10 GAMING LAPTOPS TESTED
+ HOW TO KEEP YOURS RUNNING PERFECTLY
“Nvidia’s GeForce Experience features a good performance optimization tool.”
Most games attempt to automatically set your graphics settings. This may take the form of a ‘auto-detect’ or it may set the quality to the likes of ‘low’, ‘high’ or ‘ultra’ etc. A hardcore gamer will prob-ably end up tweaking the individual settings manually, but for the less experienced user, there are plenty of ways to optimize a specific game to run as well as it can on your system.
Many users will consider Nvidia’s Geforce experience and AMD’s Gaming Evolved apps to be unnecessary bloatware, but they do have pretty decent game optimisation tools. These apps will show the officially supported games, however, you can manually add them as well. After pressing Optimize in the Nvidia or AMD tools, you’ll be able to see difference between your current game settings compared against and the ones Nvidia or AMD recommend as optimal. There’s also sliders in both apps that lets you adjust your settings for performance or quality.

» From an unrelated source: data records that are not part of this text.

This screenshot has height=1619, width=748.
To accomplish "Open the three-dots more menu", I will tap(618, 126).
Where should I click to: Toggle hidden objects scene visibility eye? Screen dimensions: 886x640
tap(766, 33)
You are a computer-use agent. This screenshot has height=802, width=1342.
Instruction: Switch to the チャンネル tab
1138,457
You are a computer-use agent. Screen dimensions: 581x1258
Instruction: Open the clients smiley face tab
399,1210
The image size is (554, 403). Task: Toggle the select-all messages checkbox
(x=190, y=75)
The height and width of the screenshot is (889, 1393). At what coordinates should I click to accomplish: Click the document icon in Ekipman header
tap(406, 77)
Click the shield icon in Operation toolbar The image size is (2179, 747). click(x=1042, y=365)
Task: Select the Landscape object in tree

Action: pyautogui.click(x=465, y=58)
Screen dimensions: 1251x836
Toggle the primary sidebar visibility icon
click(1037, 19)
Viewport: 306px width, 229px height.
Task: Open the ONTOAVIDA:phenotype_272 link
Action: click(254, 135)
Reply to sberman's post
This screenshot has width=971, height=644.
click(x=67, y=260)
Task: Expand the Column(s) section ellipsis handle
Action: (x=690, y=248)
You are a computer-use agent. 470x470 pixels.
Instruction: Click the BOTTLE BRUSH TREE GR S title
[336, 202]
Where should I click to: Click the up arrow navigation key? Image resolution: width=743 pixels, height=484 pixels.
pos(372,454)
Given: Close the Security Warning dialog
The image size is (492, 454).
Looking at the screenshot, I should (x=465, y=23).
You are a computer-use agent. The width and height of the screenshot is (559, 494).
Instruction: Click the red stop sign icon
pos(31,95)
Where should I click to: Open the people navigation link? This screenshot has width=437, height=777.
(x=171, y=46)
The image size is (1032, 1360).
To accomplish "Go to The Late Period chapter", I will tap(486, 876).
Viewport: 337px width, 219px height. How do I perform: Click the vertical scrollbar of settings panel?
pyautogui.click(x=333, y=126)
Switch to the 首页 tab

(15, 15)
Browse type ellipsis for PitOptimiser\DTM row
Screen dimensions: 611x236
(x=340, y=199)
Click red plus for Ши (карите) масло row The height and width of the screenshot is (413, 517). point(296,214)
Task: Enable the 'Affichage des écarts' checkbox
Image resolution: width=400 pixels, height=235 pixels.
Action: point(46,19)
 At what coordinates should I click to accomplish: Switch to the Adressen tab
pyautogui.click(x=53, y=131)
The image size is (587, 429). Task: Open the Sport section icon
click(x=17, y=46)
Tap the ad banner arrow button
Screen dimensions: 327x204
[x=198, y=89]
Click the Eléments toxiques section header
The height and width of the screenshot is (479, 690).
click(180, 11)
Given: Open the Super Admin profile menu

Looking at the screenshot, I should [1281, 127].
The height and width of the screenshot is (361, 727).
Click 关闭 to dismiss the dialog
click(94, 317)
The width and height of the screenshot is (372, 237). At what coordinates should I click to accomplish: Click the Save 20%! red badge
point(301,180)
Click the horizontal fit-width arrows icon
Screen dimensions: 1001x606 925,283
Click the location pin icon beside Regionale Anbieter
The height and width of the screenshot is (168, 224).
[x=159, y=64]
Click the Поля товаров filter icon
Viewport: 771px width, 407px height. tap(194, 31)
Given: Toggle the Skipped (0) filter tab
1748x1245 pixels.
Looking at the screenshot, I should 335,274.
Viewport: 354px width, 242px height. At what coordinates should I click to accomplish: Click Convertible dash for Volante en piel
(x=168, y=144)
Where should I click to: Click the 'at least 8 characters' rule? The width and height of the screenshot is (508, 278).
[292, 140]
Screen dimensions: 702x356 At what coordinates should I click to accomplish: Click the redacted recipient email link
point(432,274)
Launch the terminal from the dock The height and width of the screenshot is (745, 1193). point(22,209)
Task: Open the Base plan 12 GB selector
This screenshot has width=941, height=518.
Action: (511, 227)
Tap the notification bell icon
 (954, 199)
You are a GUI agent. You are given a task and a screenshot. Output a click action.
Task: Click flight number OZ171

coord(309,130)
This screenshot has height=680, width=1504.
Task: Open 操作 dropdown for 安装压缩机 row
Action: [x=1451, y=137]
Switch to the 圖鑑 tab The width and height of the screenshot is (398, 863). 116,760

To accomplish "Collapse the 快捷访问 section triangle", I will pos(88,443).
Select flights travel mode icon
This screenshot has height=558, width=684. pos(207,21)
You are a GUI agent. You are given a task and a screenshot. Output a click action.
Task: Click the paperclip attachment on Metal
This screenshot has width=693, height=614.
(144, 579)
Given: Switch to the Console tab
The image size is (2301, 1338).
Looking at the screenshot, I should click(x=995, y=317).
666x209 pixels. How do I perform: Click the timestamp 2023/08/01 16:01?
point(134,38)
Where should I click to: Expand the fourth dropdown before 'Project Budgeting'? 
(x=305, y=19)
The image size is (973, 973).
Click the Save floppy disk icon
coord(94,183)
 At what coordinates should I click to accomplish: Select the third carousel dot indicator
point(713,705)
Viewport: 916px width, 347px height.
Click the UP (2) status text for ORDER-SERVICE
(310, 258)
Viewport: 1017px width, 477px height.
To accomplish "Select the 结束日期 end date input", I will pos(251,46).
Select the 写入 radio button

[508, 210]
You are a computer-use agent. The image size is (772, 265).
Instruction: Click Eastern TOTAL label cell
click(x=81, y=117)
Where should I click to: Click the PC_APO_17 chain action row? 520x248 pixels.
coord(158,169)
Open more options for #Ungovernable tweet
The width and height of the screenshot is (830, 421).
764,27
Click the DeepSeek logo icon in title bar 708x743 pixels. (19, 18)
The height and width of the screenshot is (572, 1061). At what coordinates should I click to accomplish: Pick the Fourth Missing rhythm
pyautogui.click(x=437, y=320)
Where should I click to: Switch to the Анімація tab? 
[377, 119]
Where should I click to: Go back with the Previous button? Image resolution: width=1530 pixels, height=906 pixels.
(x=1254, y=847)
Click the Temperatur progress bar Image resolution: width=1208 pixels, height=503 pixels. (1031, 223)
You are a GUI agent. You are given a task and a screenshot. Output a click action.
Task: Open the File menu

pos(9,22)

‘Can it play Crysis?’ is a meme that continues to this day. The same concept applies to many newer highly intensive games. While the goal is always to game at the highest resolution and settings, of course this is not going to be possible. Eye candy should be regarded as secondary to actual quality game play. If you’re busy engaging enemies or trying to trim a tenth off of a lap time, are you really going to notice a slightly lower graphical detail or a tree with a few less pixels? Probably not, so don’t be afraid to lower settings a notch or two if it helps you to achieve a smooth gaming experience. You want to be immersed in your gameplay, not distracted by annoying FPS drops.
Some settings are particularly resource hungry. If you’re struggling a bit to maintain a decent FPS level, disabling some of the taxing options like MSAA, supersampling , draw distance or vendor specific settings like Nvidia’s Hairworks. This can deliver substantial performance increases depending on the game.
Nvidia’s Geforce Experience application comes with an optional battery boost setting. For example, if your game typically runs at something like 60-90 FPS, you can lower it to 30 or 40 FPS which takes a lot of the load off of the GPU, prolonging battery life. While battery boost can produce some significant improvements in the range of 50%+ in some circumstances, you’re always better off plugged in wherever possible.
Don’t forget, if adjusting your graphical detail levels still delivers sub optimal gameplay, you can always drop the resolution a notch. You’ll get a nice FPS jump.